Premiado con la Palma de oro en la última edición del festival de Cannes, basado en una novela de François Bégaudeau (a quien se le ha asignado el papel del profesor protagonista), este nuevo film del riguroso y agudo Laurent Cantet constituye una crónica ejemplar en torno a la enseñanza, dispuesta a poner sobre la mesa, sin subrayados ni forzados elementos dramáticos, una amplia relación de cotidianos esfuerzos y limitaciones, ajena a determinar conclusiones o apuntar soluciones más allá de las que el espectador quiera deducir.
El film recorre un curso escolar, los nueve meses que van desde la primera reunión de profesores hasta la llegada de las vacaciones, planteando todo ese mosaico de conflictos sin salir nunca de los límites del instituto.

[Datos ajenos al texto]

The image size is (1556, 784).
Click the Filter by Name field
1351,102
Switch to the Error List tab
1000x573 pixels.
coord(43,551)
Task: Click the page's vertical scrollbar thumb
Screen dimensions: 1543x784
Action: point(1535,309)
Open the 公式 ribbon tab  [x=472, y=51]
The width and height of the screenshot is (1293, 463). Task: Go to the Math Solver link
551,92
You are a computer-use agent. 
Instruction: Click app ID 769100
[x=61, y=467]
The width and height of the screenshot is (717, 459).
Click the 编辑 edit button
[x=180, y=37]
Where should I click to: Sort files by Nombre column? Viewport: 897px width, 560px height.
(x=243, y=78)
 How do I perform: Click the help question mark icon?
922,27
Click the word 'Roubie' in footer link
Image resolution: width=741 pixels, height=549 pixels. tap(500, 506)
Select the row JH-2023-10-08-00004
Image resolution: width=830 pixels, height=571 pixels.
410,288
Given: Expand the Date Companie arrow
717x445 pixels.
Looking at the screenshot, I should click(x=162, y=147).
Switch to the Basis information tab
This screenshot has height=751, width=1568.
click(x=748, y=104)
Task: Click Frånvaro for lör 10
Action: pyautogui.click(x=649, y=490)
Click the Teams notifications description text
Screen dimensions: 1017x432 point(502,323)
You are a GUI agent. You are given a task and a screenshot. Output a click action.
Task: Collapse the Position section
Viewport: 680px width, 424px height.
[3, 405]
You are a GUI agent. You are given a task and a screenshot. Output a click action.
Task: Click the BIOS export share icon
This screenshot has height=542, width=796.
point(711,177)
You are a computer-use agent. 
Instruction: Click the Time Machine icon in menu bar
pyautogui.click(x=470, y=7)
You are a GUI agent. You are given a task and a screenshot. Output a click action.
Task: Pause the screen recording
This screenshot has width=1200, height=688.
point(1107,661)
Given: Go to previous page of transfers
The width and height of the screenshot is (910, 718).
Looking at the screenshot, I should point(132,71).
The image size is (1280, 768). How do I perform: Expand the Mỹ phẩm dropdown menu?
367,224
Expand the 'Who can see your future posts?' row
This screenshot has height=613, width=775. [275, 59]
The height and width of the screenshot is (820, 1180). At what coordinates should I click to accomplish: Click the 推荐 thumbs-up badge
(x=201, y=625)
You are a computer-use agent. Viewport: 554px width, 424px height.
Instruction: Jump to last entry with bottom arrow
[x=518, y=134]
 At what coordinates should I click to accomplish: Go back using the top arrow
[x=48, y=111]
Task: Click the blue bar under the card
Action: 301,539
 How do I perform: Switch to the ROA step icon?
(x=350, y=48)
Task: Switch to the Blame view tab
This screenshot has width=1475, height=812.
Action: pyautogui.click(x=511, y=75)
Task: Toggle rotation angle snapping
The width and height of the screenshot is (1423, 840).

No se nos muestran, pues, las vivencias de los personajes en sus respectivos domicilios o en sus vidas privadas, si bien éstas salen a relucir en charlas o redacciones, cobrando mayor relevancia en la discusión sobre la posible condición homosexual del protagonista, las comparecencias de la madre de Souleymane, el chico más conflictivo, o la celebración del embarazo de una profesora, pero Cantet, como ya hiciera hace casi cincuenta años Jacques Becker con la cárcel de Le trou, no abandona nunca el delimitado espacio escolar.
Puede hablarse, también, de film coral, puesto que casi todos los personajes tienen parecido protagonismo, rechazando Cantet cualquier juicio de valor que incline la balanza hacia un posible maniqueísmo o un moralismo de vía estrecha. Por el contrario, nos encontramos ante un film abierto al debate y a la reflexión, a las aportaciones y carencias del sistema educativo, al compromiso y a la rutina, a las esperanzas y a los fracasos de educadores y alumnos. «Esto es lo que hay», parecen decirnos Bégaudeau y Cantet, y cada cual que extraiga sus conclusiones. A lo que contribuyen una excepcional, ágil y económica puesta en escena, equidistante del documental y la ficción, y unas excelentes interpretaciones. Sin duda, uno de los mejores films en torno a la educación jamás vistos.